### Try it
Using the data beneath this instruction, retype only the lines from the one that contains "Преглед тема за мастер радове (76, 500)" down to the one that contains "Катедра за правноекономске науке (81, 642)", both included, exactly as they appear.

--- Given information ---

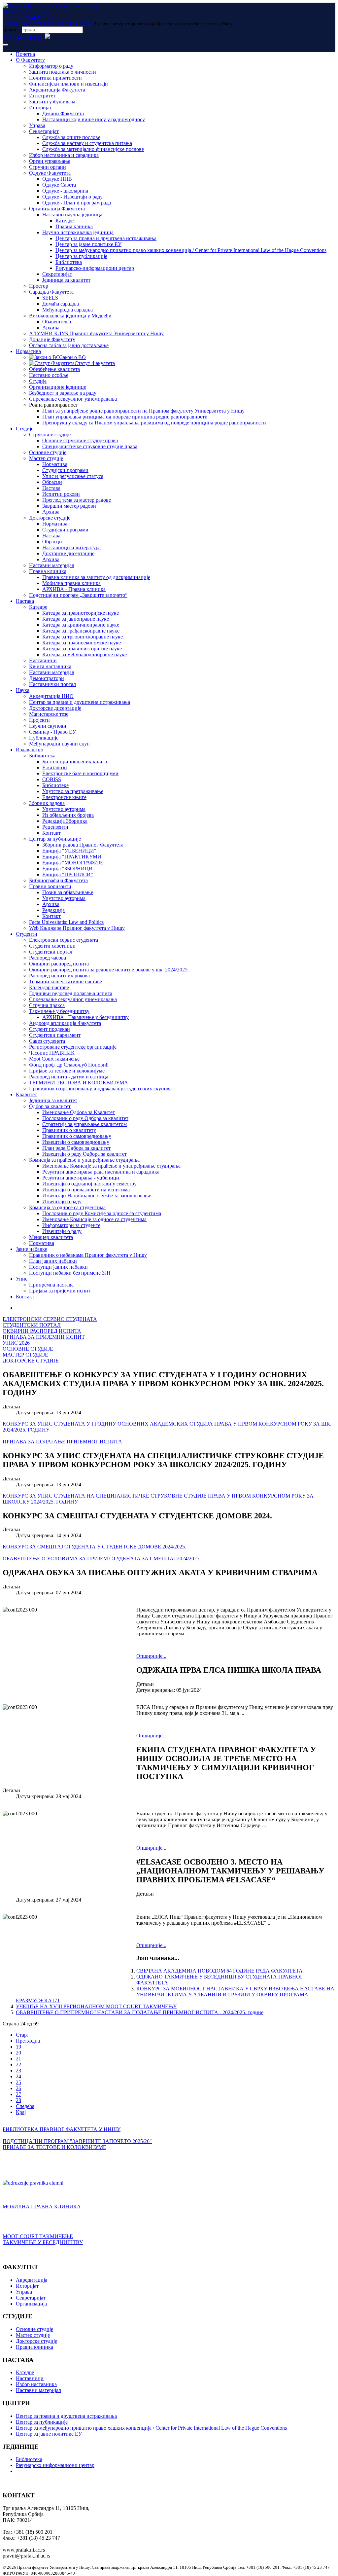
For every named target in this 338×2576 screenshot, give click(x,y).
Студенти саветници (52, 946)
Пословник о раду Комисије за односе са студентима (101, 1213)
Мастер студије (46, 458)
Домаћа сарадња (60, 304)
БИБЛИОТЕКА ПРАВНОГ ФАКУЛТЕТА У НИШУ (61, 2129)
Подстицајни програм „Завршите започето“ (78, 595)
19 (18, 2047)
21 (18, 2058)
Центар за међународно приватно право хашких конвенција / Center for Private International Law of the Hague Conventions (190, 250)
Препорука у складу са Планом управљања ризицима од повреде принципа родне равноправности (154, 422)
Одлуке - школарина (65, 191)
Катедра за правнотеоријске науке (80, 613)
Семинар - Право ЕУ (52, 732)
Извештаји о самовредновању (75, 1142)
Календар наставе (49, 987)
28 (18, 2100)
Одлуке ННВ (57, 179)
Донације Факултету (52, 339)
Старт (22, 2035)
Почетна (25, 54)
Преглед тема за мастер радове (76, 500)
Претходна (28, 2041)
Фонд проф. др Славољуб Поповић (69, 1065)
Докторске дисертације (68, 553)
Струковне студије (50, 434)
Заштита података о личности (62, 72)
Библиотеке (55, 785)
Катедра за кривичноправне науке (80, 625)
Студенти (26, 934)
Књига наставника (50, 666)
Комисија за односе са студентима (67, 1207)
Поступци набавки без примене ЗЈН (70, 1273)
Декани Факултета (63, 113)
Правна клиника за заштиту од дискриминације (96, 577)
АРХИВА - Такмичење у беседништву (85, 1017)
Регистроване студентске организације (73, 1047)
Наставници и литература (71, 547)
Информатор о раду (51, 66)
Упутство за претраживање (72, 791)
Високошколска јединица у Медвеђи (70, 315)
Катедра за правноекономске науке (81, 642)
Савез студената (47, 1041)
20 (18, 2052)
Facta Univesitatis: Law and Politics (66, 922)
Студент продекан (49, 1029)
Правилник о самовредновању (76, 1136)
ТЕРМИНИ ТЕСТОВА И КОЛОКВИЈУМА (78, 1082)
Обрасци (52, 482)
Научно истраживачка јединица (78, 232)
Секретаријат (44, 131)
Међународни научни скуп (59, 743)
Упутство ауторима (63, 809)
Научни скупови (47, 726)
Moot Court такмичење (54, 1059)
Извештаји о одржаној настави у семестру (89, 1183)
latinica (34, 37)
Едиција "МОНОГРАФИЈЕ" (74, 862)
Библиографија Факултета (58, 880)
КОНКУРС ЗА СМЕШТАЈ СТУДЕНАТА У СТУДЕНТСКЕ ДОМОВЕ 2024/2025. (94, 1546)
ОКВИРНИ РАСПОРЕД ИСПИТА (42, 1331)
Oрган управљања (49, 161)
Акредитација (31, 2280)
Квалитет (26, 1094)
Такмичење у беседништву (59, 1011)
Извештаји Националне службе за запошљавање (96, 1195)
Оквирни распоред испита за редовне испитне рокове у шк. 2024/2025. (109, 969)
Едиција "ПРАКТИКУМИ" (73, 856)
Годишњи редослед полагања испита (70, 993)
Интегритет (42, 95)
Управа (37, 125)
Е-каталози (54, 767)
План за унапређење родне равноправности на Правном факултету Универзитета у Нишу (143, 411)
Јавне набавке (31, 1249)
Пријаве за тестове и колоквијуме (67, 1070)
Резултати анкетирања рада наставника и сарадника (100, 1172)
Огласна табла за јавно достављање (69, 345)
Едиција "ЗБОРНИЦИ (67, 868)
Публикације (43, 738)
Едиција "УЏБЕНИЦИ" (69, 850)
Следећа (25, 2106)
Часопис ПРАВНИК (52, 1053)
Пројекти (39, 720)
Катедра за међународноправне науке (84, 654)
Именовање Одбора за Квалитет (78, 1112)
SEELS (50, 298)
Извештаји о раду (62, 1201)
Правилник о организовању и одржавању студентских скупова (100, 1088)
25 (18, 2082)
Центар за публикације (81, 256)
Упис (21, 1279)
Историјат (40, 107)
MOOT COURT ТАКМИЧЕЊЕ (38, 2236)
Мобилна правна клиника (71, 583)
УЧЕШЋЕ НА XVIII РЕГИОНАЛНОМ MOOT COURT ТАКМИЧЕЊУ (96, 2006)
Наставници (43, 660)
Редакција (53, 910)
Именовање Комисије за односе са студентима (94, 1219)
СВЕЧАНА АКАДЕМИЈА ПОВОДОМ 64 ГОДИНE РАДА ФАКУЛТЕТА (219, 1971)
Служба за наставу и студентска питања (87, 143)
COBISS (51, 779)
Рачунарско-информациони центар (94, 268)
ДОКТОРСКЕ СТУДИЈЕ (31, 1360)
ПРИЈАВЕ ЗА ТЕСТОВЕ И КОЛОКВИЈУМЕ (54, 2147)
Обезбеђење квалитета (54, 369)
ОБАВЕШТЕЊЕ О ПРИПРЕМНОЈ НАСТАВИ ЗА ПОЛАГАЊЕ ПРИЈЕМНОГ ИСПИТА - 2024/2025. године (139, 2012)
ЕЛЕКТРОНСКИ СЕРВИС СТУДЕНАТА (50, 1319)
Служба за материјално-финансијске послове (93, 149)
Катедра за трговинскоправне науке (82, 636)
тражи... (11, 29)
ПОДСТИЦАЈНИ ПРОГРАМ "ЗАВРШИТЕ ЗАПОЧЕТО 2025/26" (77, 2141)
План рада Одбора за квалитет (76, 1148)
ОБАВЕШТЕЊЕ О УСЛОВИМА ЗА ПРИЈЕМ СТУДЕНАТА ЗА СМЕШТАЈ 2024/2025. (102, 1558)
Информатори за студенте (71, 1225)
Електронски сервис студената (63, 940)
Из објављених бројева (68, 815)
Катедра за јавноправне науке (75, 619)
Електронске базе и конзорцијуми (80, 773)
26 (18, 2088)
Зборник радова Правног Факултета (82, 845)
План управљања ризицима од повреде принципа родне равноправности (125, 416)
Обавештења (56, 321)
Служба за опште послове (71, 137)
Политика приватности (55, 78)
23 (18, 2070)
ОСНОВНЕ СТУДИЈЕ (28, 1349)
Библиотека (68, 262)
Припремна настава (51, 1285)
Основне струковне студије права (80, 440)
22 (18, 2064)
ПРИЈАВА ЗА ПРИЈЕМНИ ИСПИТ (44, 1337)
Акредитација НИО (51, 696)
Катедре (64, 220)
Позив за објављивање (67, 892)
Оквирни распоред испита (59, 963)
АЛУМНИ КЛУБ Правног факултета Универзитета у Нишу (96, 333)
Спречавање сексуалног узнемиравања (73, 399)
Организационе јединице (57, 387)
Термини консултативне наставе (65, 981)
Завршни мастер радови (69, 506)
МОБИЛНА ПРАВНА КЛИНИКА (42, 2206)
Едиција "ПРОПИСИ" (67, 874)
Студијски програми (65, 470)
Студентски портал (50, 952)
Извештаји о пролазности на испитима (86, 1189)
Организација (31, 2303)
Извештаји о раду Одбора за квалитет (84, 1154)
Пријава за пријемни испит (59, 1290)
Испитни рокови (61, 494)
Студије (38, 381)
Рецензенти (55, 827)
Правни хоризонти (50, 886)
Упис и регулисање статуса (72, 476)
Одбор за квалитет (50, 1106)
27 (18, 2094)
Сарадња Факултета (51, 292)
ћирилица (14, 37)
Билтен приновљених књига (74, 761)
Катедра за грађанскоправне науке (80, 631)
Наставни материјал (51, 565)
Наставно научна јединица (72, 214)
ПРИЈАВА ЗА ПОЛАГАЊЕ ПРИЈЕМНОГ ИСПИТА (62, 1441)
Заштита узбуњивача (52, 101)
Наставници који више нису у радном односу (93, 119)
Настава (51, 488)
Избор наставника (36, 2384)
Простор (38, 286)
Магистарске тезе (48, 714)
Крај (21, 2112)
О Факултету (30, 60)
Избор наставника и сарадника (64, 155)
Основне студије (47, 452)
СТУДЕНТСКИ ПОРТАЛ (32, 1325)
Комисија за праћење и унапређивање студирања (84, 1160)
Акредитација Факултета (57, 89)
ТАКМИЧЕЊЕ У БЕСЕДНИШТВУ (43, 2242)
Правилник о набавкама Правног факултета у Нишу (88, 1255)
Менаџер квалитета (51, 1237)
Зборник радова (47, 803)
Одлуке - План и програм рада (76, 202)
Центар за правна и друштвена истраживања (105, 238)
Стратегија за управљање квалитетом (84, 1124)
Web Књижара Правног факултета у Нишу (77, 928)
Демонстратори (46, 678)
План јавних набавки (53, 1261)
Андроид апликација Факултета (65, 1023)
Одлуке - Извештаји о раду (72, 197)
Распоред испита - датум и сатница (68, 1076)
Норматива (28, 351)
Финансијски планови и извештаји (68, 84)
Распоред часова (47, 958)
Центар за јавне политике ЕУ (88, 244)
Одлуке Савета (59, 185)
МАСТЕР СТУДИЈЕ (25, 1355)
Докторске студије (49, 518)
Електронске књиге (64, 797)
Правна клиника (74, 226)
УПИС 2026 (16, 1343)
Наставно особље (48, 375)
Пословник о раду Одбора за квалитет (85, 1118)
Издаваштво (29, 749)
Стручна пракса (47, 1005)
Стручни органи (47, 167)
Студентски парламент (55, 1035)
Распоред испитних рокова (59, 975)
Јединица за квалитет (66, 280)
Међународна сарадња (67, 309)
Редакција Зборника (64, 821)
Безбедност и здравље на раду (62, 393)
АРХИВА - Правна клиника (74, 589)
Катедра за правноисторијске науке (82, 648)
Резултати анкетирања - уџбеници (80, 1177)
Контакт (51, 833)
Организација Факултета (57, 208)
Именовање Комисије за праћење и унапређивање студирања (111, 1166)
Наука (22, 690)
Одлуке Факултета (50, 173)
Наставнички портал (52, 684)
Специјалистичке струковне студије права (89, 446)
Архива (50, 327)
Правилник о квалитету (69, 1130)
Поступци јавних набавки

---

### Reply
Преглед тема за мастер радове (76, 500)
Претходна (28, 2041)
Фонд проф. др Славољуб Поповић (69, 1065)
Докторске дисертације (68, 553)
Струковне студије (50, 434)
Заштита података о личности (62, 72)
Библиотеке (55, 785)
Катедра за кривичноправне науке (80, 625)
Студенти (26, 934)
Књига наставника (50, 666)
Комисија за односе са студентима (67, 1207)
Поступци набавки без примене ЗЈН (70, 1273)
Декани Факултета (63, 113)
Правна клиника за заштиту од дискриминације (96, 577)
АРХИВА - Такмичење у беседништву (85, 1017)
Регистроване студентске организације (73, 1047)
Наставници и литература (71, 547)
Информатор о раду (51, 66)
Упутство за претраживање (72, 791)
Високошколска јединица у Медвеђи (70, 315)
Катедра за правноекономске науке (81, 642)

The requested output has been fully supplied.